Title:Role of C1QBP/p32 and its Therapeutic Potential in Breast Carcinoma and other Cancers
VOLUME: 28
Author(s):Ken Matsumoto* and Boon-Huat Bay
Affiliation:Chemical Genomics Research Group, RIKEN Center for Sustainable Resource Science, Saitama 351-019, Department of Anatomy, Yong Loo Lin School of Medicine, National University of Singapore, 117594
Keywords:CIQBP, p32, breast cancer, mitochondria, qCIq-R, LyP-1.
Abstract:The complement component 1, q subcomponent binding protein (C1QBP/gC1q-R/p32/HABP1/TAP/ YBAP1) is
a ubiquitous, multifunctional protein. C1QBP localizes mainly to mitochondria due to its N-terminal mitochondrial
localization signal, but it can also be found in different subcellular compartments including the cell surface, nucleus,
cytoplasm, and extracellular space.
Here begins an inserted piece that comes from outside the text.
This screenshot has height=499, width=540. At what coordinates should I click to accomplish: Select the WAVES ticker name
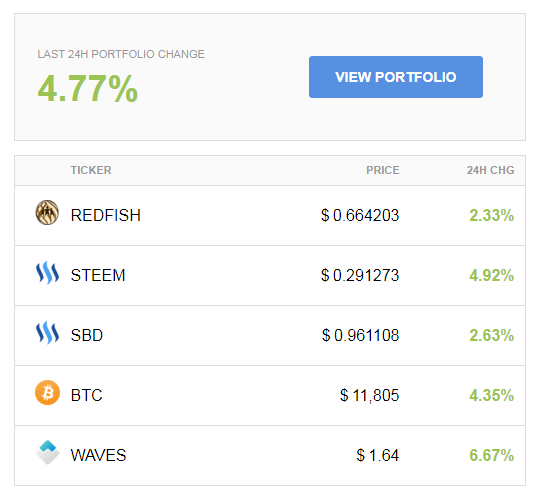pyautogui.click(x=98, y=455)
C1QBP has been reported to interact with a variety of proteins that have apparently
unrelated functions. C1QBP has also been found to interact with hyaluronic acid and RNA, which suggests that C1QBP has
both mitochondrial and extramitochondrial functions. The C1QBP binding sites of many partner proteins are located within
basic and intrinsically disordered regions of these molecules, consistent with the hypothesis that C1QBP functions as a
molecular chaperone. C1QBP expression is elevated in various types of human cancers, including breast cancer. Moreover,
it has been implicated in the development, progression, and metastasis of cancer cells based on loss-of-function and gain-offunction studies using cancer cell lines and xenograft models. Hence C1QBP could be a molecular target in breast cancer
therapy. Studies using antibodies, tumor homing peptides such as LyP-1, and small molecules that target C1QBP warrant
further investigation as C1QBP is a potential therapeutic target.